No. 7 Huntington ‘07-08 (20-3) vs. No. 10 Southeastern ‘78-79 (20-2)

  • For only the second time in school history, the ‘07-08 Huntington Huntsmen won the SVC title. But it was also the second time in four short years. Two-time SVC Player of the Year Josh Kellough (21.7 points) led the way for the Huntsmen, but he was not alone. Twin brother Justin Kellough was nearly as dynamic for Rick Uhrig’s Huntsmen, earning first-team All-SVC honors as well. Corey Cottrill, Zach Riley, Drew Trusty, Davey Collins, and Craig Magill each had their own star-making moments throughout the Huntsmen’s dominant season as well. A 16-point destruction of Chesapeake in the district semifinal was one of many highlights on the season for the green and white. Huntington would fall to Wheelersburg in the district championship game, but would finish the season ranked No. 3 in the final AP poll.
  • Larry Jordan’s ‘78-79 Southeastern Panthers breezed through the SVC with a 15-1 record and did it with great balance. Seniors Mitch Holton (13.4 points) and Sam Eldridge (10.3 points) led the way, but classmates Steve Stauffer and Jeff Detty more than held their own as well. Steve Eldridge, Lee Snyder, and Jerry Hice also provided quality minutes for the Panthers. The Panthers suffered two defeats on the season, both coming on shots at the buzzer … vs. Bishop Flaget in the regular season and against Southern in the district championship game. This version of the Panthers was the first to play the patented zone defense that you would see Jordan’s teams use in different years.

No. 2 Southeastern ‘80-81 (23-4) vs. No. 15 Zane Trace ‘70-71 (14-5)

  • For the fourth time in school history, the ‘80-81 Southeastern Panthers won a regional championship and advanced to the Final Four. Larry Jordan’s Panthers split the SVC with a very good Westfall team, with each going 14-2 in SVC play. Following league play, the Panthers were more than prepared for yet another long tournament run, one that would be punctuated with a 48-45 win over Buckeye Trail in the regional championship game. Seniors Jerry Hice and Gary McCorkle combined for 31 points in the state semifinal loss to Kalida. Juniors Butch Doles (16.7 points) and Jeff Dresbach (11.5 points) were the leading scorers throughout the season.

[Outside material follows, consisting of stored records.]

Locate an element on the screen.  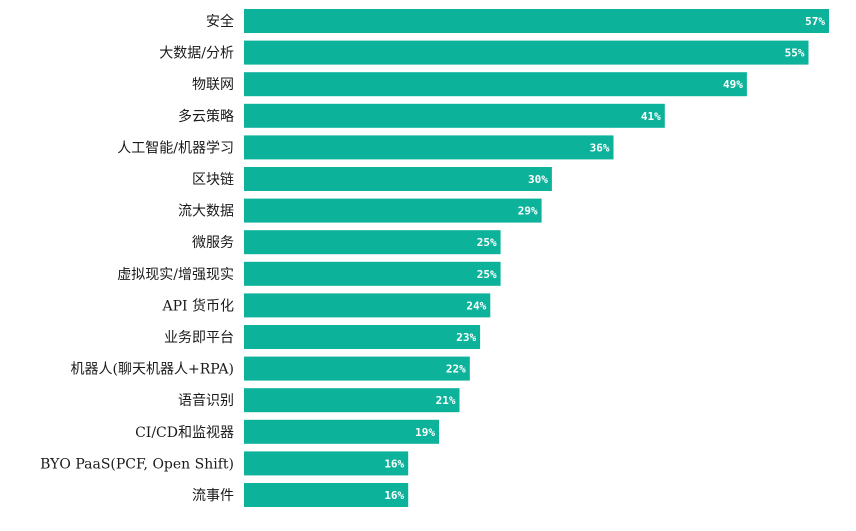
category-label: 微服务 is located at coordinates (213, 243).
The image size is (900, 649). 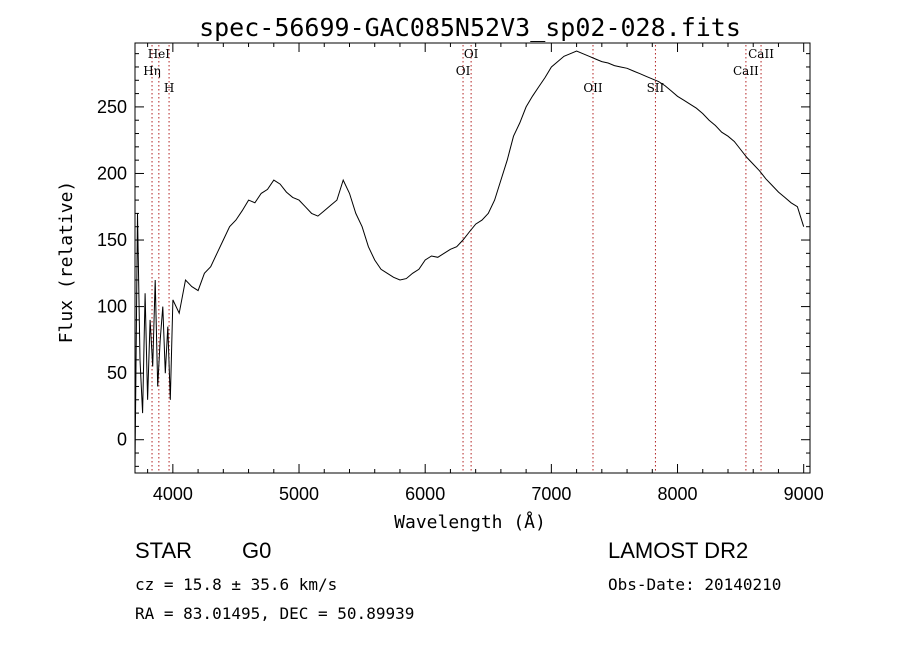 I want to click on marker-label: Hη, so click(x=152, y=71).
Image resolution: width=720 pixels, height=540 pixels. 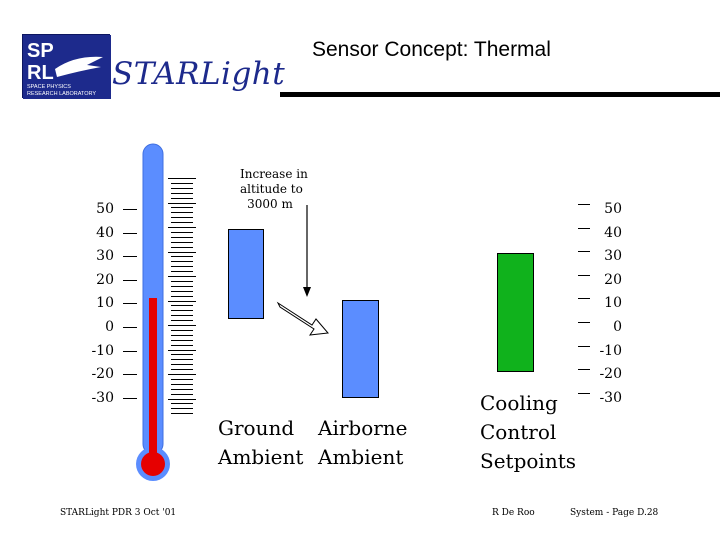 What do you see at coordinates (302, 318) in the screenshot?
I see `hollow-arrow-icon` at bounding box center [302, 318].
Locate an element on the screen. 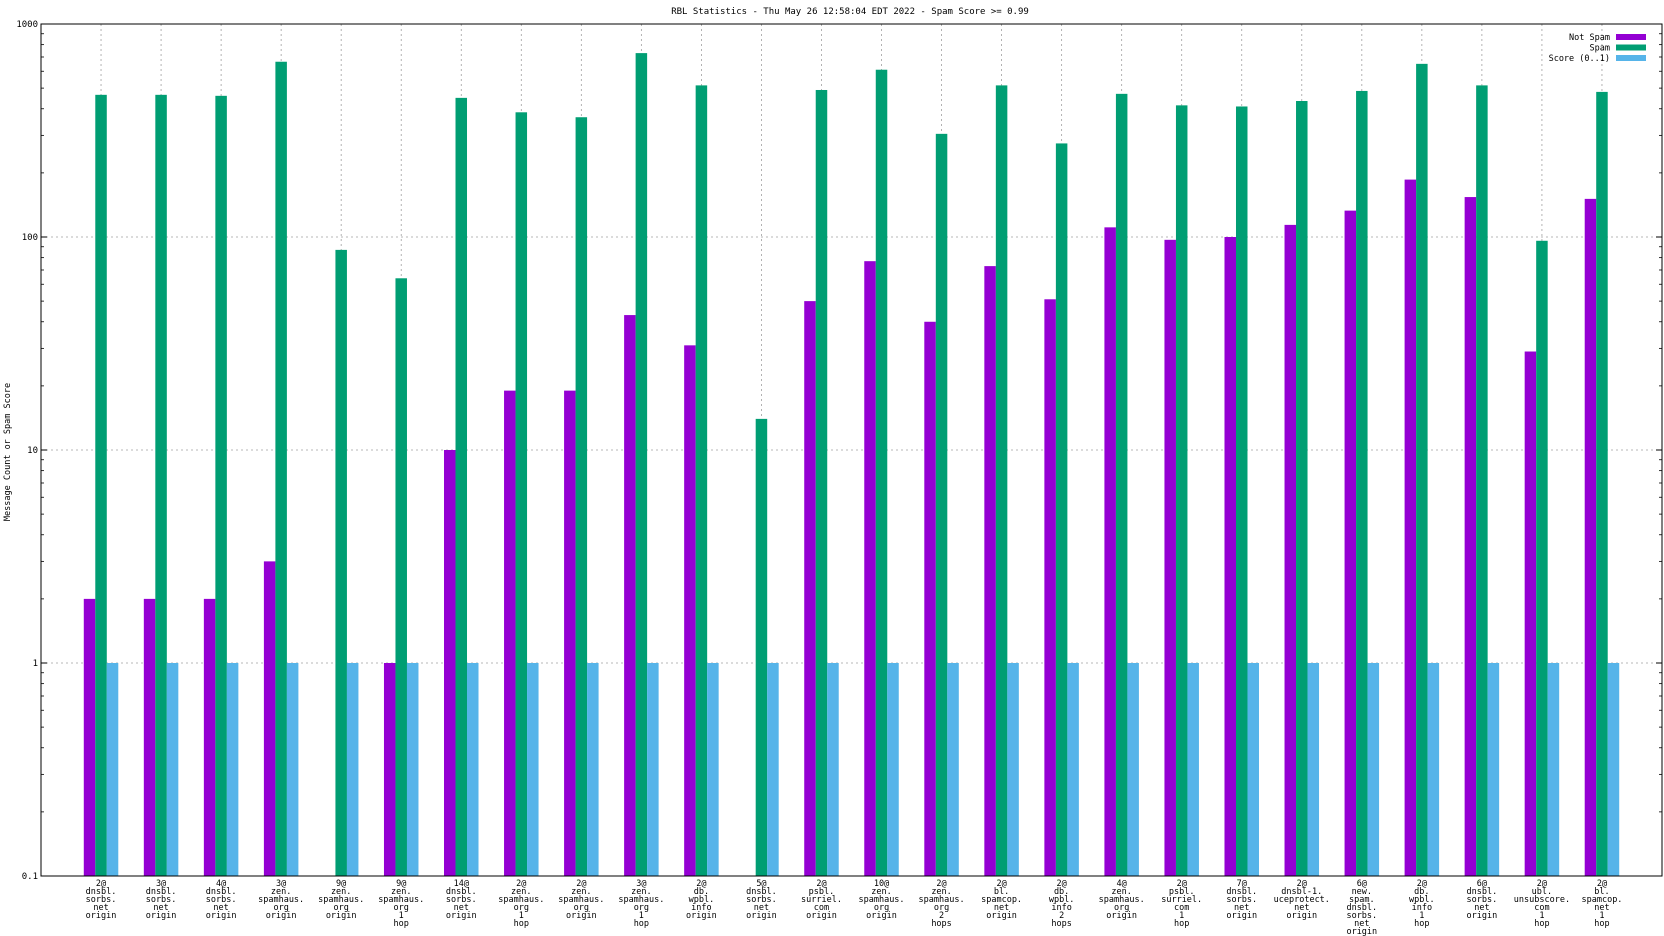  x-category-label: 10@ zen. spamhaus. org origin is located at coordinates (881, 900).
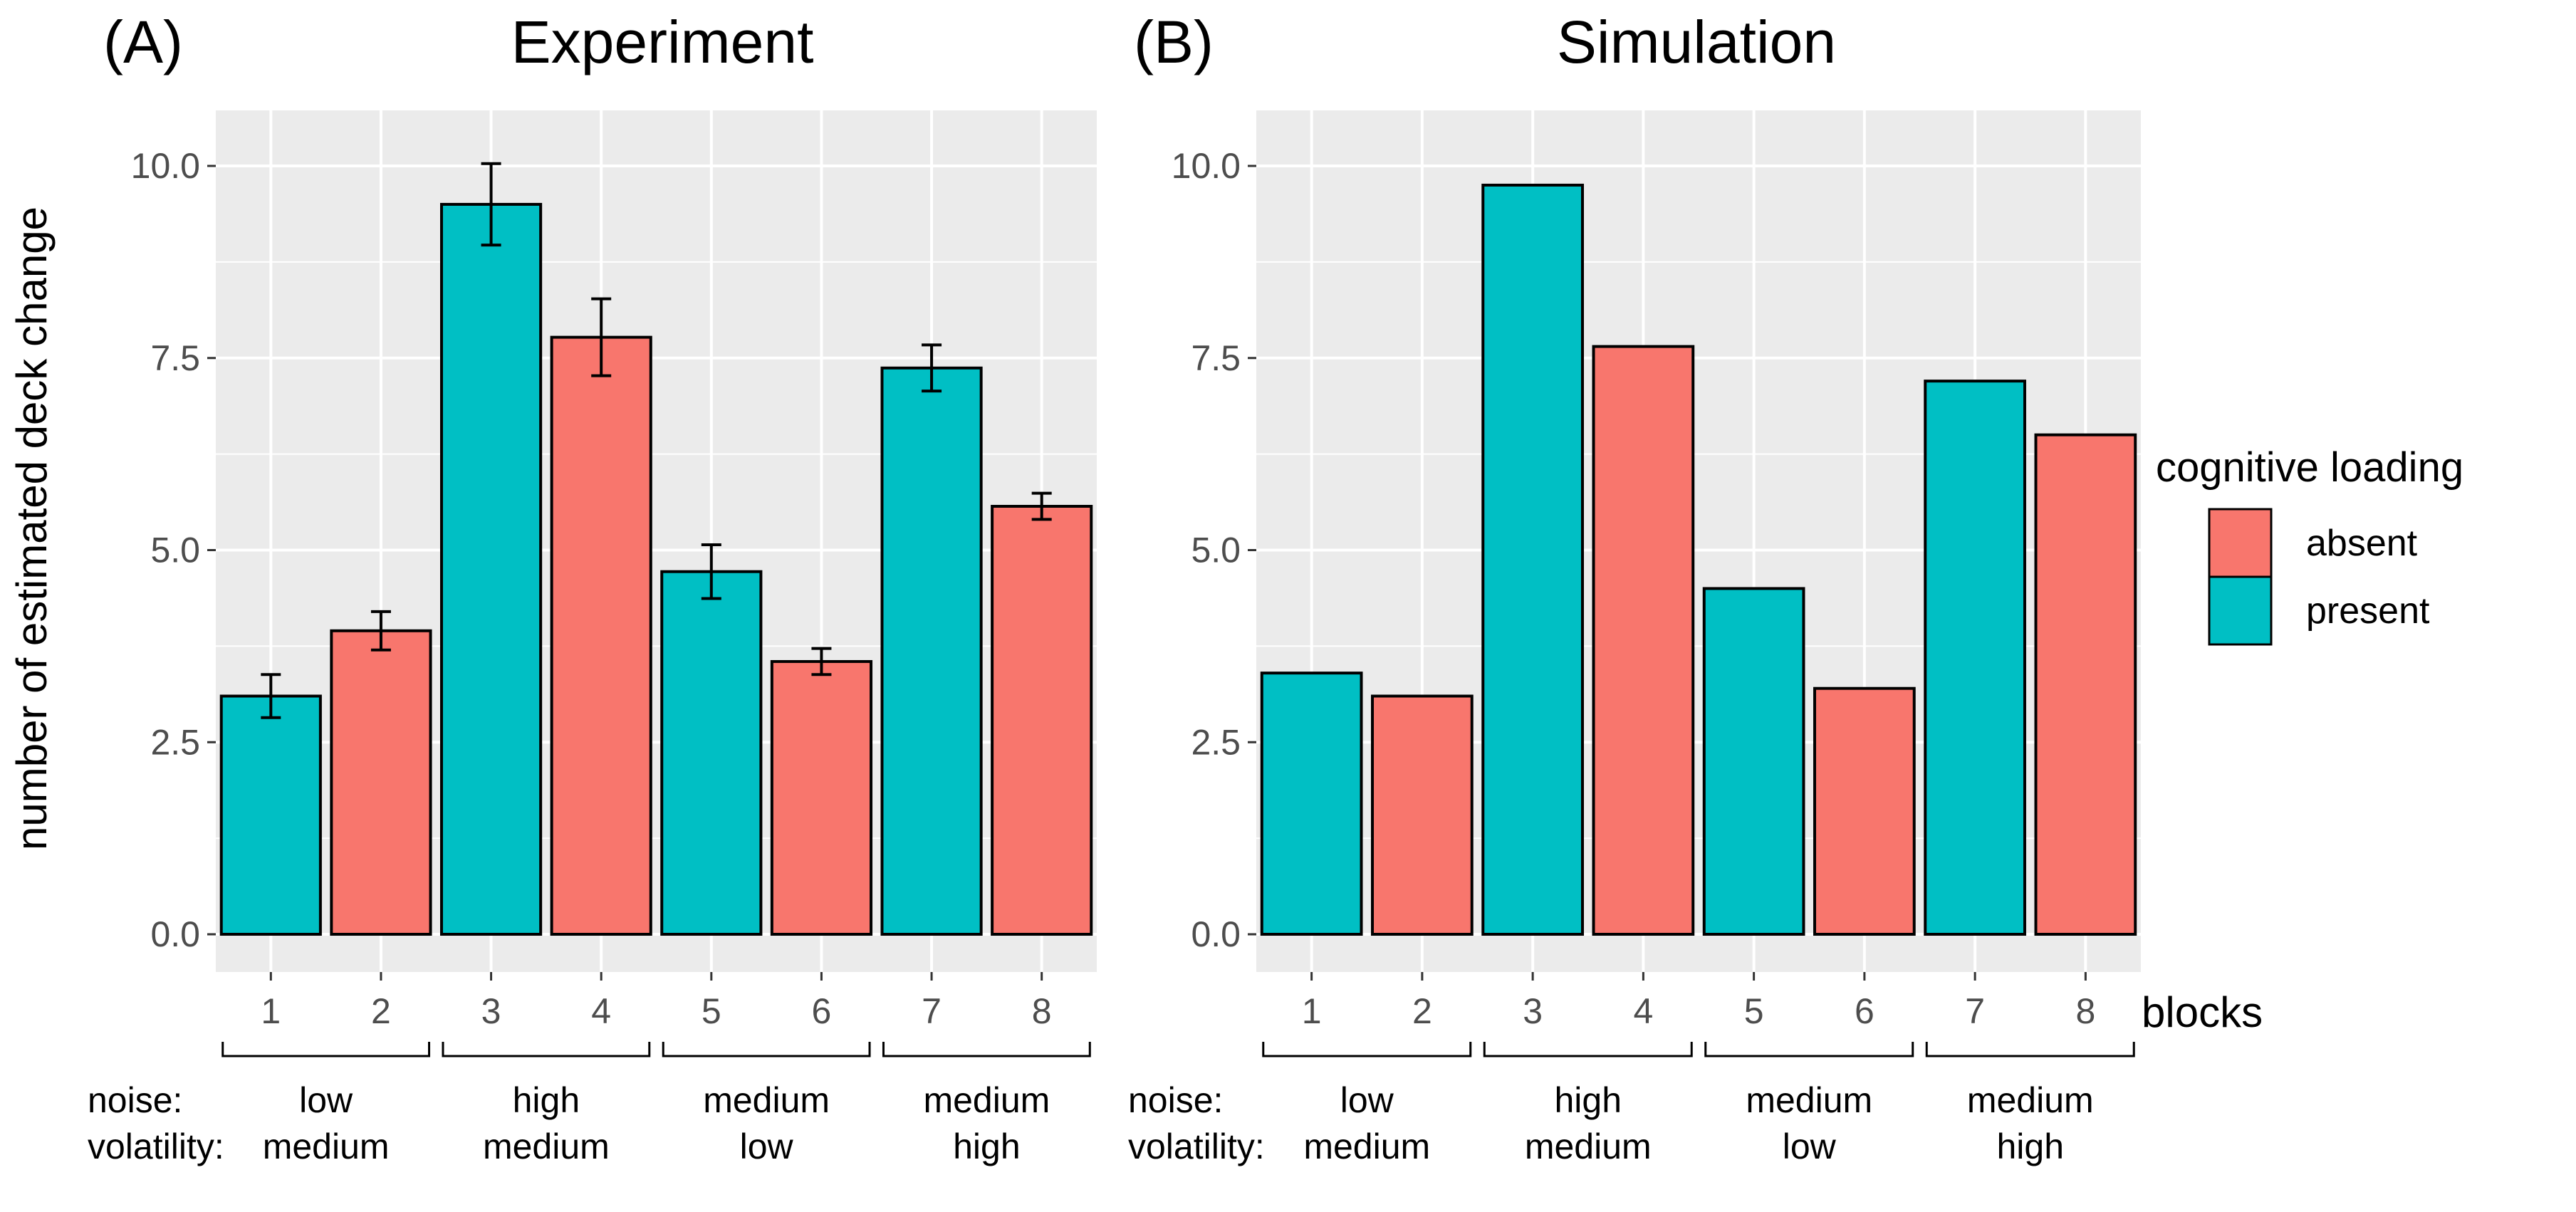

Dave Richter and Stacy Dennewitz were also key cogs for the Panthers’ machine as they marched through the Southeast District once again.
  • One season after finishing No. 1 in the state, but not actually being in the SVC, the ‘70-71 Zane Trace Pioneers made themselves welcome in the new league by winning it. Ron Hall’s final Pioneer squad won the SVC with a 6-1 record. Dave Hammond (20 points) won his first of two SVC Player of the Year awards, becoming the first to do so in SVC history. Larry Bowles, Dick Damron, John Payne, and John Welch made for a dynamic starting five for Hall. A quick tournament exit would not dampen the outstanding SVC debut for the Pioneers.